Les populations équato-guinéennes ont toujours été la priorité du président Obiang Nguema Mbasogo et leur volonté, son unique repère politique. C’est pourquoi à la question de savoir s’il se représentera ou non aux prochaines élections présidentielles, là encore, il répond clairement : « Je ne peux pas m’y engager personnellement, c’est de la responsabilité de mon parti. (…) Si le Parti Démocratique de Guinée équatoriale souhaite que je le fasse, je ne dirais pas non, de même que s’il ne le désire pas ». Et justement, cette responsabilité, cette décision, il revient au PDGE de la prendre, parce que c’est lui qui représente la majorité.

Le président Obiang, pour sa part, ne s’est jamais soustrait à son obligation première, celle de se conformer à la volonté du peuple. Il l’écoute au quotidien, il connait ses aspirations et ses désirs, parce qu’il est à chaque fois au contact de son peuple; comme en témoigne sa récente tournée Républicaine dans tout le pays, pour toucher du doigt les réalités des équato-guinéens.

Le président Obiang fait partie de ces dirigeants du monde qui « préfèrent un pas avec le peuple que 10 pas sans le peuple ». Ces mots de Thomas Sankara, qui disait, par ailleurs qu’« en tant que dirigeant, il vous faut être à l’étage, ce qui vous permet de voir très loin ; mais de temps en temps, il faut descendre au rez-de-chaussée pour voir également dans la rue ce qui se passe», le décrive très clairement, parce que c’est ce qu’il fait au quotidien.

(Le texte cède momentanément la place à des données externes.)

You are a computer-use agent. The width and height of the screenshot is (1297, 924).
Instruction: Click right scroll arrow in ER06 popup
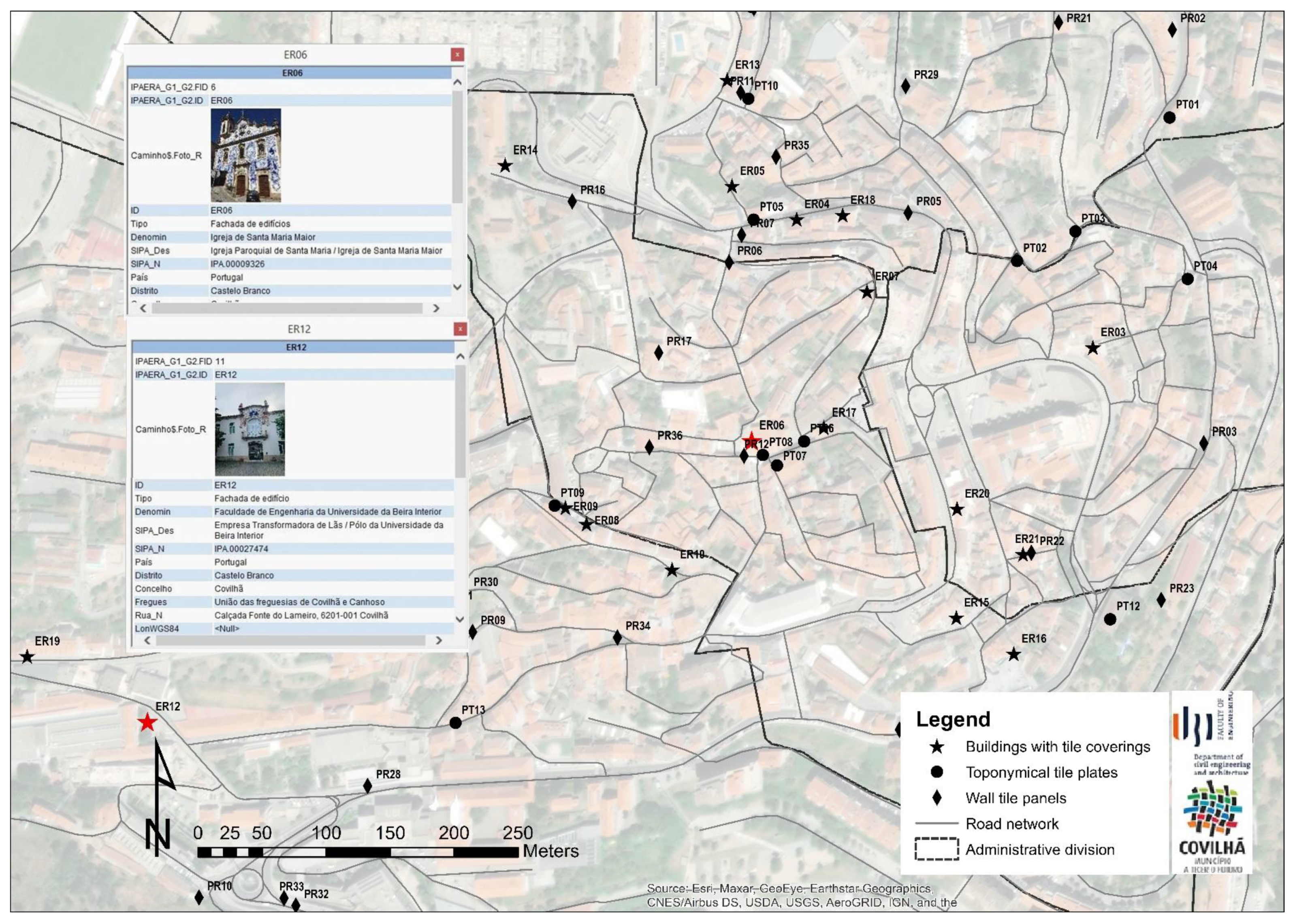[x=436, y=308]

Sa vision « kadhafienne » des choses aura aujourd’hui, par-dessus toute chose, fait de lui le père du panafricanisme moderne ; c’est pourquoi toute l’Afrique entière est désormais derrière lui.

La corruption, une réalité ; un fléau qui mine tous les pays du monde

Le combat contre hydre de la corruption est une lutte permanente dans le monde. Et le chef de l’Etat équato-guinéen l’a bien souligné. Fort heureusement, l’une des politiques majeures du gouvernement de Malabo a toujours été d’exiger une plus grande rigueur budgétaire en luttant contre la corruption et en accroissant les recettes de l’Etat, dans le seul but de promouvoir le développement du pays.

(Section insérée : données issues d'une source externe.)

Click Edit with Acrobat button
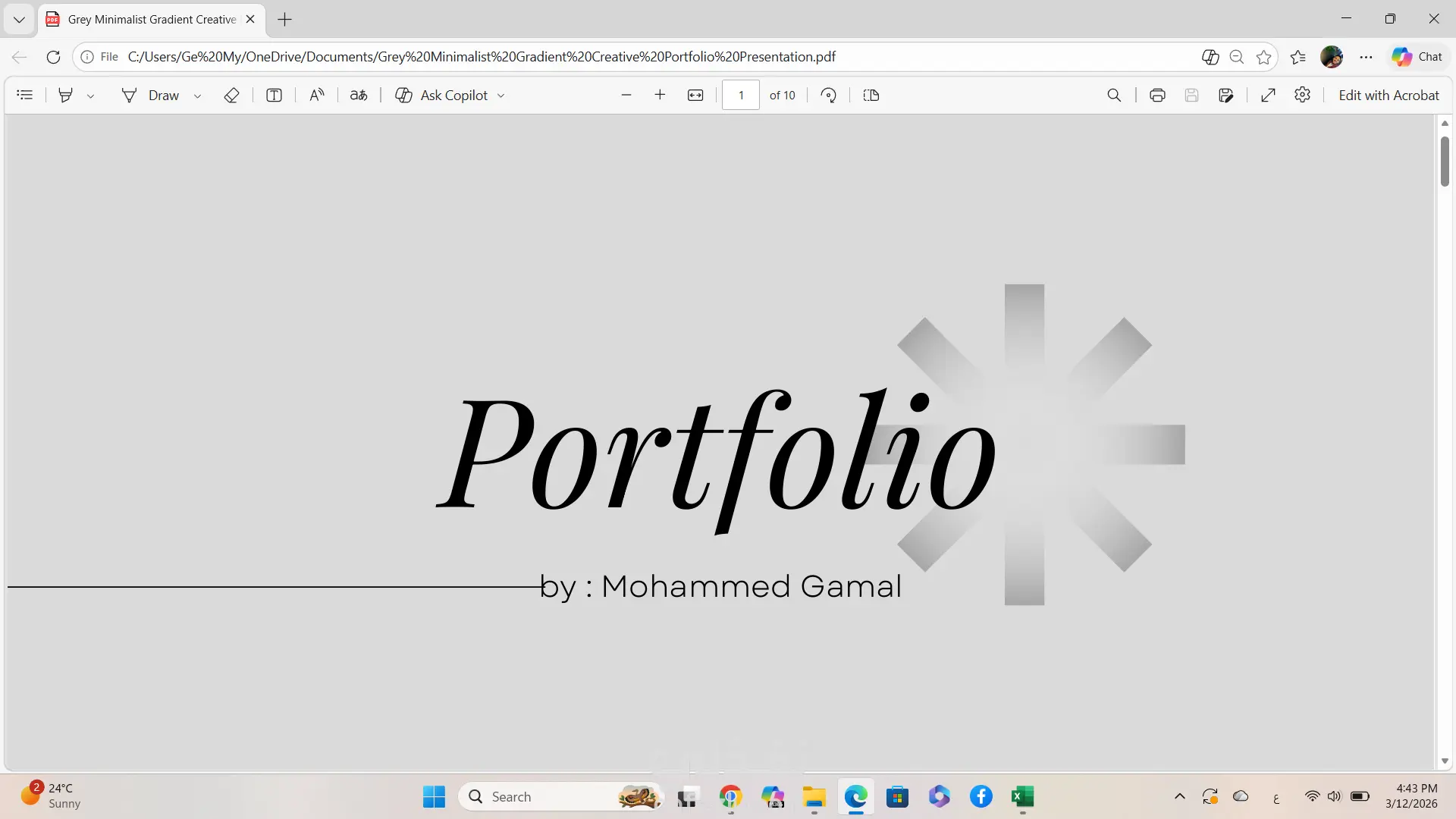The height and width of the screenshot is (819, 1456). tap(1389, 96)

Depuis plusieurs années, la Guinée équatoriale a convenablement mis en œuvre des stratégies efficaces de lutte contre la corruption. La Constitution, a, par exemple, prévu un organe spécifique tel que la Cour des comptes pour rendre plus efficiente cette lutte.

Par ailleurs, tous les investissements de l’État sont, à chaque fois, avalisés par le président de la République.

Les relations avec l’Espagne, l’ancienne puissance colonisatrice

L’une des choses qui intrigue souvent certains observateurs de la scène politique africaine et internationale lorsqu’on parle des relations entre la Guinée équatoriale et l’Espagne, c’est le caractère peu intense de la coopération entre ces deux pays. Et pourtant, sur ce point, le président équato-guinéen a également été ; son pays a toujours tendu la main à l’Espagne et est encore et toujours prête à le faire. Mais pour une raison qu’il ignore, l’Espagne a très souvent discriminée la Guinée équatoriale qui a pourtant, toujours, voulu normaliser ses relations avec l’ancienne métropole.

Pourquoi l’Espagne marginalise-t-elle toujours la Guinée Equatoriale ? C’est une question qui peut en cacher ou en soulever plus d’une ; lorsqu’on sait que les grands pays comme la Chine ou encore la Russie, qui travaillent activent pour la multipolarité du monde et l’équilibre géopolitique mondiale, souhaitent, de plus en plus, nouer des relations étroites avec la Guinée équatoriale.

Quoi qu’il en soit, le président équato-guinéen, l’a réitéré: la Guinée équatoriale est prête à collaborer étroitement avec l’Espagne, à nouer des partenariats gagnants-gagnants, dans le respect de la souveraineté de chaque pays, d’une part et dans le respect mutuel des Etats, d’autre part.